── Passage for review

I wasn’t afraid of the procedures. Ovulation induction is very similar and I had managed that through nine cycles. IVF had a few more hoops to jump through, but I was a seasoned rollercoaster rider. I could do this.
And I did.
It wasn’t until the first blood test that things started going astray.
I remember the nurse looking at me a little strangely when I arrived for my ultrasound. The blood test had been the day before and she informed me that my oestrogen levels were extremely high. The number she gave me was huge, about forty times higher than the levels I experienced during my induction cycles. I didn’t really know what to think other than higher oestrogen equals more eggs - which is what we were after, wasn’t it?
The ultrasound revealed the source of all that oestrogen - there were too many follicles. So many, the doctor decided to harvest, but not transfer any embryos. The eggs would be fertilized and frozen for later cycles.
The injection to induce ovulation was on Monday. Wednesday was harvest day. They managed to retrieve twenty-six eggs from my eager ovaries and everything seemed to be going well.
Too bad it wasn’t.
Wednesday afternoon I started vomiting. Thursday was equally entertaining, and by the early hours of Friday morning I was vomiting blood.
Admitted to hospital, I fell worshipping at the altar of anti-nausea medication. Dehydration and an abraded oesophagus kept me in overnight. Saturday morning I collapsed in the bathroom.
That prompted a code blue and a trip to intensive care. The list of symptoms started piling up. My blood pressure was non-existent, my kidneys were beginning to fail, and fluid was being drawn from my bloodstream faster than it could be replaced.

────

--- Assignment ---
Please continue the account of the IVF cycle and hospital stay, picking up after its last sentence. The records are not needed for any of this.

── Extracted records

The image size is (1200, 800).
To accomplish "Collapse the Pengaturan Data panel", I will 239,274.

────
── Extracted records

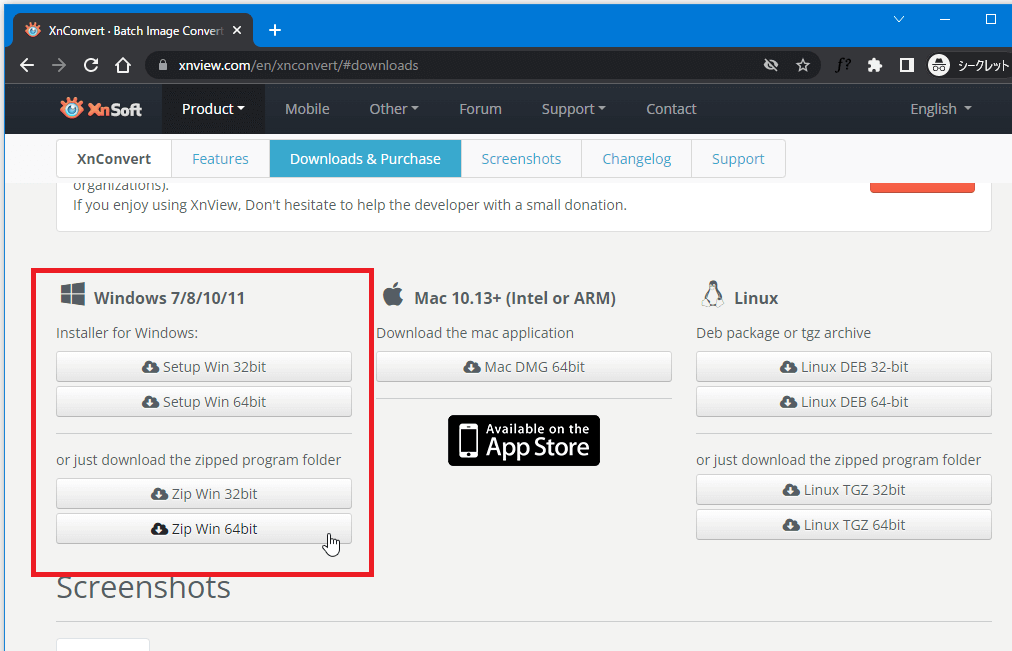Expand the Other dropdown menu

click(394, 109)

────

--- Written response ---
I was suffering from a serious case of Ovarian Hyperstimulation Syndrome (OHSS).
If you read the small print of any IVF treatment agreement, those three words are spelt out quite clearly, usually with other words like ‘rare’ and ‘possible side effect’. It is a situation that occurs when the ovaries overreact to the induction medication. The number of follicles stimulated causes them to overproduce their hormone cocktail and the rest of your body is left to ride out the consequences.
Most women only experience mild symptoms, bloating, nausea and some dehydration, but an estimated one to two hundred patients in every one hundred thousand assisted reproductive cycles develop the severe form of OHSS.
Apparently I’m one in a thousand.
Fluid pooled in my body tissues, distending my belly, back and thighs. It filled my lungs, strangling my breathing as my heart fought to compensate. A beached whale, flat on my back, I was too weak to do anything.
Except stare at those blue curtains.
I can remember thinking that IVF was supposed to be hard, but not this hard! Was it worth giving my life in the attempt to create another?
Fortunately, I didn’t have to make that sacrifice. But it is possible - the stakes can be higher than you think.
It took four and a half days in intensive care, six in the ward, and six weeks at home for me to recover. During that time I faced secondary complications including pneumonia and pleurisy. I required a blood transfusion and spent one awful night in the emergency room when it was thought I might have sprung a clot on my lung. To this day I am reminded of my encounter with OHSS every time I take a deep breath. The pleurisy left scars.
However, now there is also one other reminder.
Of those twenty-six eggs, ten successfully fertilised and eight survived the freezing process. But in the end it only took one to create my beautiful baby daughter.
Apparently the odds were in my favour.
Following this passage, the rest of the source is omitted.